Element and text-position data:
⟨

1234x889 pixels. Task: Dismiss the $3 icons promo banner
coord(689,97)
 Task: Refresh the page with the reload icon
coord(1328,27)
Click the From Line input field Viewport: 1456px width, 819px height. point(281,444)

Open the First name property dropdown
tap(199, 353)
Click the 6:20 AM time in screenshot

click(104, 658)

⟩

■ **DO THIS**: Can you reproduce all of the material above line for line, without changing a single character?

■ **ANSWER TO THIS EXERCISE**:
1234x889 pixels. Task: Dismiss the $3 icons promo banner
coord(689,97)
 Task: Refresh the page with the reload icon
coord(1328,27)
Click the From Line input field Viewport: 1456px width, 819px height. point(281,444)

Open the First name property dropdown
tap(199, 353)
Click the 6:20 AM time in screenshot

click(104, 658)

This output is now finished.